From the last-minute name change to the engineering feats involved in constructing the world's tallest building, the Burj Khalifa continues to generate a buzz.
Dubai, United Arab Emirates
The Tower formerly known as Burj Dubai generated more buzz one day after its long-anticipated opening: What’s it worth to have the world’s tallest tower? And what now should the landmark – renamed the Burj Khalifa at the last minute – be called?
“What do we tell taxi drivers now?” one commenter asked on the website, Ahlanlive.
At 2,716 feet, the “superscraper” stands nearly twice as tall as the Empire State Building and reportedly took more than $1 billion and 22 million man-hours to build. It was intended to be the most monumental of megaprojects that have put Dubai on the map in recent years.

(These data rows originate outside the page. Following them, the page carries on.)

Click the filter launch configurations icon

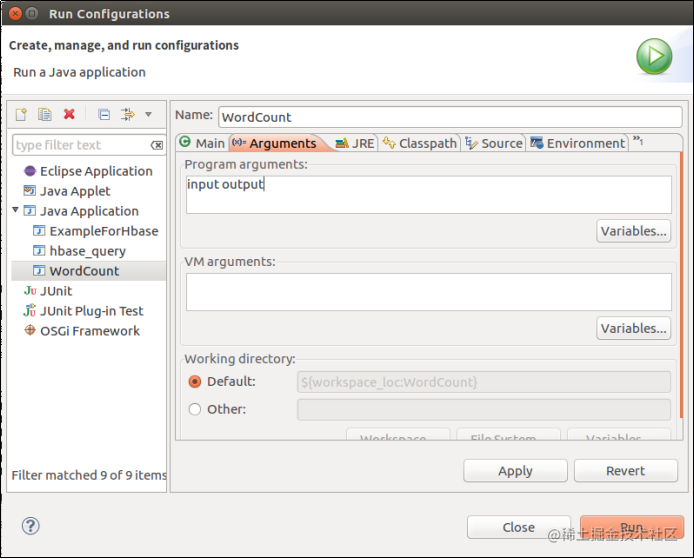point(127,114)
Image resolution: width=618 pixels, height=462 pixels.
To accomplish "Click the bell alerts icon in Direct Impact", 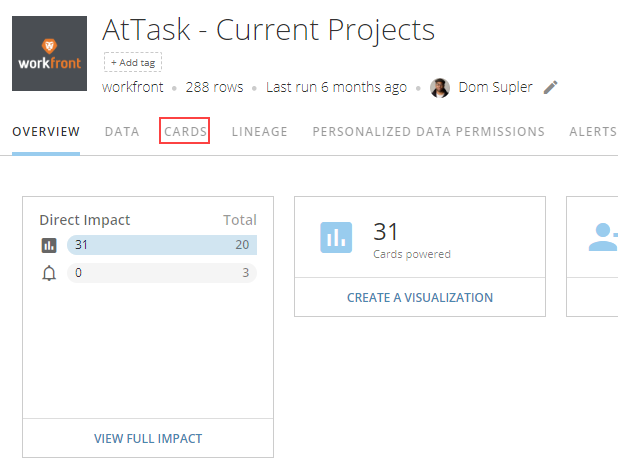I will pos(49,274).
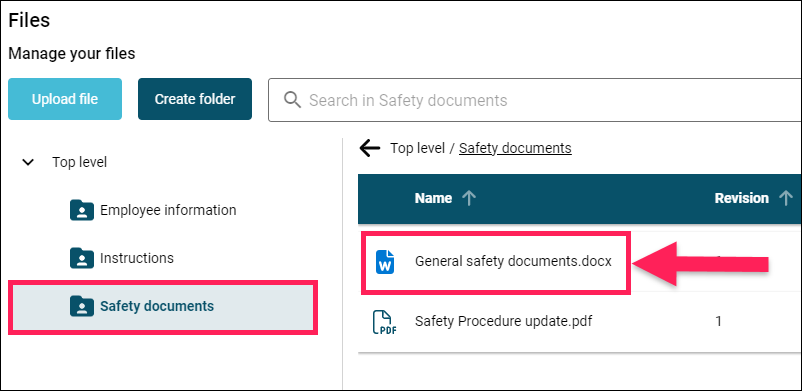Open General safety documents.docx file name

click(513, 262)
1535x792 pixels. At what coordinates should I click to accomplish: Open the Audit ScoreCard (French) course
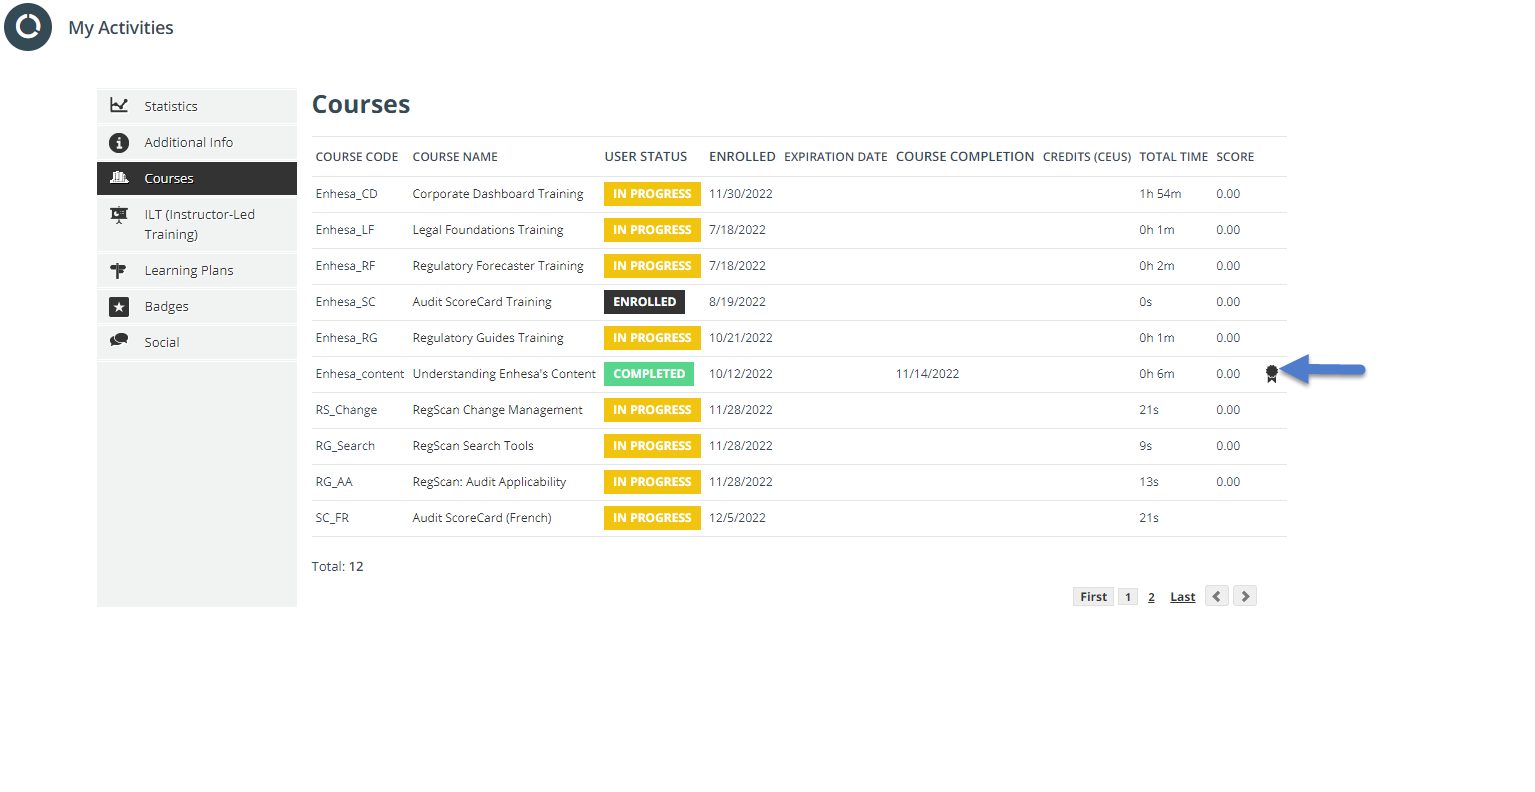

Some analysts say the tower’s symbolic value – of confidence, ascendancy, and a pretty remarkable feat of design and construction – is priceless. “You can call it hubris, but we're in awe of the architectural and engineering achievement it represents,” a Los Angeles Times editorial said, calling the Burj a “tower to look up to.”
After all, as the Monitor’s Laurent Belsie noted Monday, the Empire State Building opened during the Depression, the Sears Tower during the mid-1970s downturn, and Malaysia’s Petronas Tower was inaugurated during the 1990s Asian financial crisis. But those skyscrapers withstood the hard times of their early days to become long-lasting icons.